Risk Management Committee

Monitor and review the appropriateness and effectiveness of the Risk Management Framework and improvement strategies.

President and Vice Chairman

The “Overall Risk Executive” is the ultimate responsible for enterprise risk management priorities, including strategies, risk tolerance and policies.

Risk Management Department

  1. Own, promote and drive the effective implementation of the Risk Management Framework for all functions across the Company
  2. Provide support and guidance to risk owners on the appropriate and effective management of risks at business unit level.
  3. Provide assurance that enterprise-wide risks are being effectively assessed and managed.
  4. Collate risk information and prepare reports as necessary.
  5. Drive consistent embedding of a risk management culture and ensure that risks are considered in the decision making.
  6. Ensure resources are appropriately allocated throughout the business units to manage the risks in line with the Company’s risk appetite and tolerance

Business Unit Heads

  1. Promote and drive the effective implementation of Risk Management Framework for all areas under their control.
  2. Incorporate risk management into their units’ activities and meetings and ensure that risks are identified, recorded, and managed by openly discussing the following:
    1. New or emerging risks
    2. Review existing risks
    3. Control adequacy
    4. Outstanding issues and actions

Internal Audit

Undertake independent reviews of the adequacy and effectiveness of the Risk Management Framework and related risk management processes.
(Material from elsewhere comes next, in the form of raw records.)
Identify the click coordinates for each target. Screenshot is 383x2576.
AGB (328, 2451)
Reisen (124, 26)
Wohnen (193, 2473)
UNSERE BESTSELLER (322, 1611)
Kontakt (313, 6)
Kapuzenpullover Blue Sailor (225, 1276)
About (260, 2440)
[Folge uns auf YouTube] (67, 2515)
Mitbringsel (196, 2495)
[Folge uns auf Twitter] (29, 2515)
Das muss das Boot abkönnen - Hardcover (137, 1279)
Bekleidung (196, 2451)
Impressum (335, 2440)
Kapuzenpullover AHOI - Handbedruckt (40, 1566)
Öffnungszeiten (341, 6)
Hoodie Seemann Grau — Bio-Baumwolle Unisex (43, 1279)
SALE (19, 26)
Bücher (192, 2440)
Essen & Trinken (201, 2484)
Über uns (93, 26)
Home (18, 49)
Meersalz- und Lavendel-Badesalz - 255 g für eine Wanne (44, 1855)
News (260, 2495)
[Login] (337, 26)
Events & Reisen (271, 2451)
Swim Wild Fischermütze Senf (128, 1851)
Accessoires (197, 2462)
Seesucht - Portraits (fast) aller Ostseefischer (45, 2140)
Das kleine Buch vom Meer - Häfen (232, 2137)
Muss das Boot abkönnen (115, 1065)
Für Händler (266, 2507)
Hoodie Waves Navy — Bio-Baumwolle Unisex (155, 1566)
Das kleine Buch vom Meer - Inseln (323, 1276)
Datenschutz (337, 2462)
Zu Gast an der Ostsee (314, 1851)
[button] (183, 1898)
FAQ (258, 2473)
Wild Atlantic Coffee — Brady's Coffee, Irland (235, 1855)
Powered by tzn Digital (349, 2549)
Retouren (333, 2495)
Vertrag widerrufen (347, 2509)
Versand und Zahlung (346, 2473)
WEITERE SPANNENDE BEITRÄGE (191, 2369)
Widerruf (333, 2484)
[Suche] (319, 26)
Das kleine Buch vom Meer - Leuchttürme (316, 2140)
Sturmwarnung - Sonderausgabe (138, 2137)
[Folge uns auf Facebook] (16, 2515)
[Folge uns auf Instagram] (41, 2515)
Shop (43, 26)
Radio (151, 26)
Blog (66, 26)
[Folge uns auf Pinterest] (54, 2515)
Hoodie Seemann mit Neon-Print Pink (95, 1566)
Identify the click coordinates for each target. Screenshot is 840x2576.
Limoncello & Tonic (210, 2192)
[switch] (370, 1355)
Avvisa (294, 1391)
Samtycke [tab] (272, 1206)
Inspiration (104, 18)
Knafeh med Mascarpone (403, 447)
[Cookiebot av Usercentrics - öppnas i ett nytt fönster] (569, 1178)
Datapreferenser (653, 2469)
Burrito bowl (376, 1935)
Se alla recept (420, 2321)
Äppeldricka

F. GOVERNANCE AND INFORMATION FLOW

The Company’s approach to managing its risks is on several different levels, which is illustrated in the table below. This table represents the governance and information flow that shall happen within the Company, but this is not an organizational chart in terms of reporting lines. All these structures and forums shall enable the management of risk to take place.


G. RISK STATUS AND MITIGATION UPDATE

The Risk Owner shall close the identified risks when remedial actions are completed and/or risk decisions are arrived at. The Risk Management Committee shall be formally notified when closing High and Very High risks maintained in the Risk Register. The notification shall form part of the regular risk reports to the Committee at each meeting.

H. TRAINING AND AWARENESS

The Risk Management Department shall provide regular training courses in the risk management processes and its application to the Company. This is to ensure that adequate risk management competency levels are achieved and maintained all through the Company. The training may be in a facilitation mode or via intranet access. Additional ad-hoc training shall also be provided as required/on-request.